At only 30 weeks pregnant, Carol was awakened by severe abdominal pain and rapid contractions in the middle of the night. Carol's husband rushed her from their home in Jupiter to St. Mary's Medical Center, where the couple had planned on delivering Lachlan.
At the hospital, they learned that Carol's placenta had ruptured, and that she would need to give birth 10 weeks early.
"I was terrified to deliver that early," Carol says. "I knew prematurely could lead to developmental issues."
However, she took comfort in knowing that she was giving birth at a hospital that specializes in caring for high-risk newborns.
Lachlan was born at just 3.5 lbs. and was rushed to the hospital's Level III Neonatal Intensive Care Unit (NICU). Dr. John "Jack" Bankston III, a neonatologist on the medical staff at St. Mary's, was the first to treat Lachlan. He informed the couple that their newborn baby needed surgery for an inguinal hernia.
"We were terrified for our little boy, but we put all of our trust in the doctors, nurses and staff," says Carol.
Dr. Charles E. Flack, a specialist in pediatric urology at St. Mary's, performed Lachlan's procedure as the Throop family stayed overnight at the hospital waiting anxiously for the surgery to be over.
Afterwards, Lachlan had to be on a ventilator for 48 hours, but he recovered without any issues.

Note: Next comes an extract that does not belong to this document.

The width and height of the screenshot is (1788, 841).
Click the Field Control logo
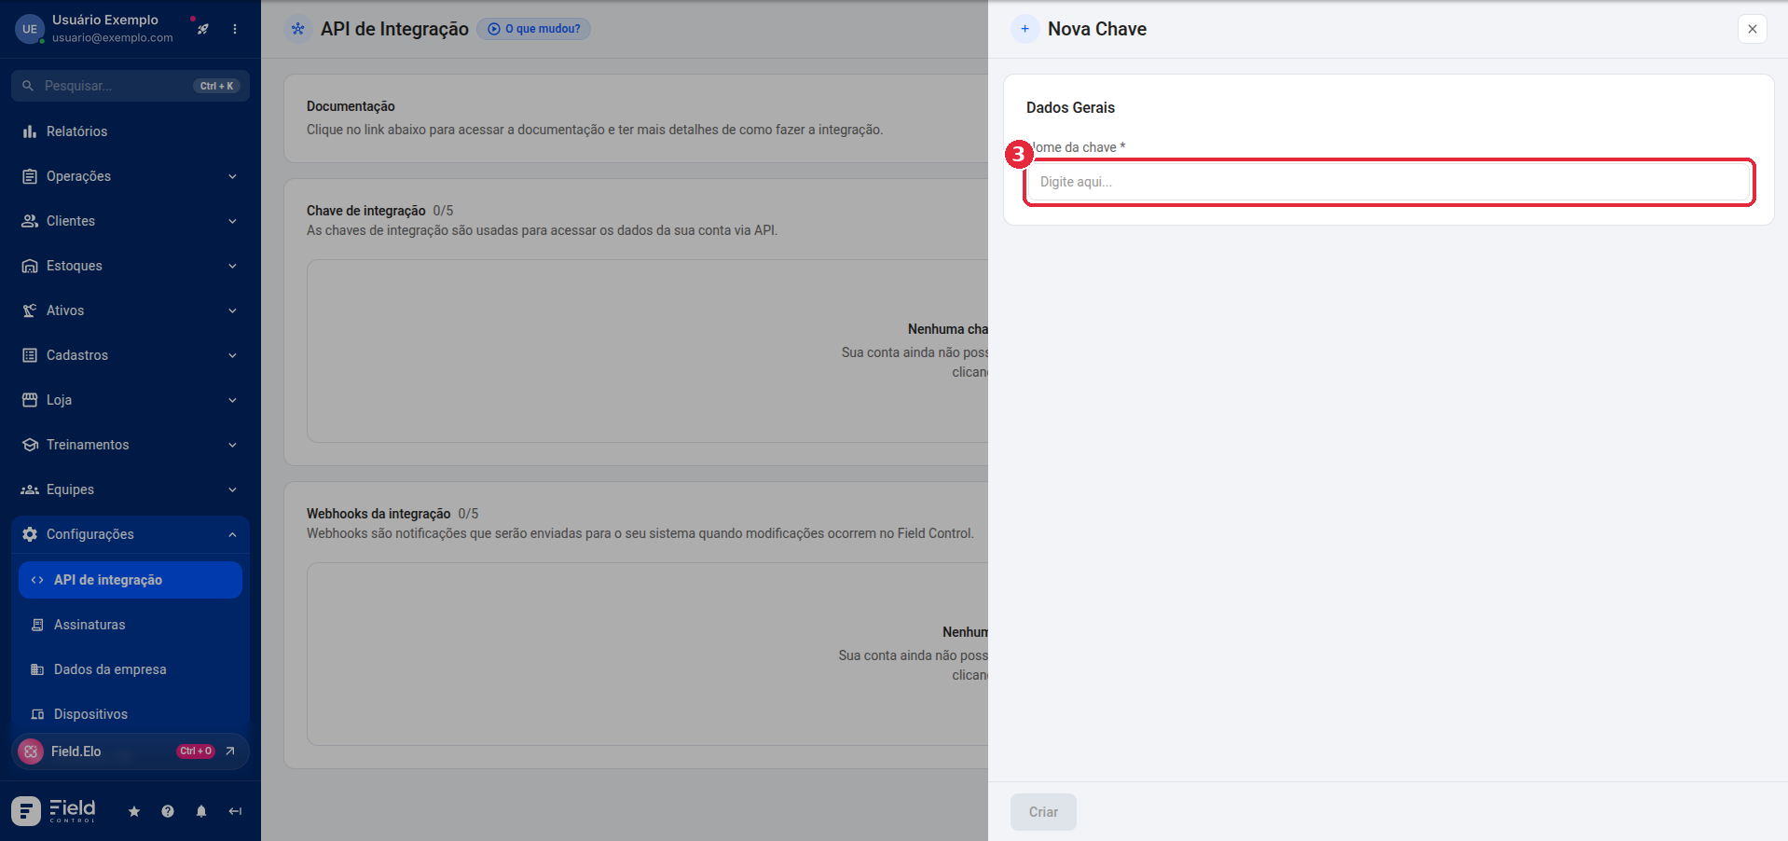point(54,810)
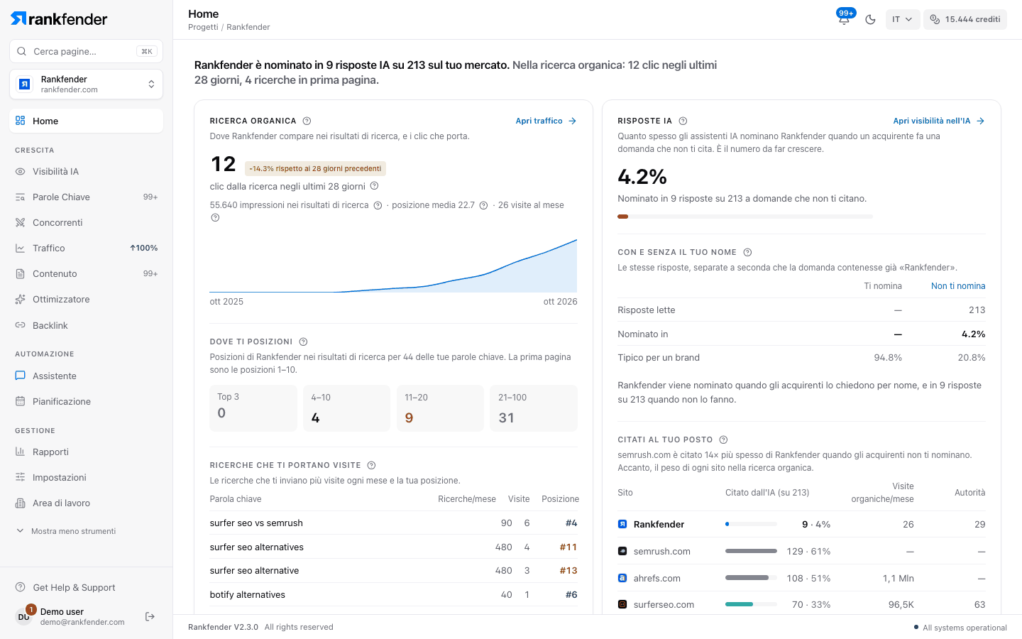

"We felt fortunate because just 15 years earlier, babies with Lachlan's condition were vented for weeks, their NICU stays were much longer, and there were greater risks for complications."
Lachlan was able to go home a little over a month after his surgery. Today, at 4 years old, he shows no signs of prematurity and is an active little boy. He loves to run, jump, climb and keep up with his older siblings.
"My family and I owe it to the maternity staff and NICU team at St. Mary's for saving our son's life," Carol says.
The Throop family continues to keep in touch with the staff, who recently called to ask if Lachlan would serve as their team captain for the 2015 March of Dimes walk.
"We couldn't be more honored for the opportunity to represent St. Mary's and can only hope that the money raised will allow other families to feel as lucky as we are."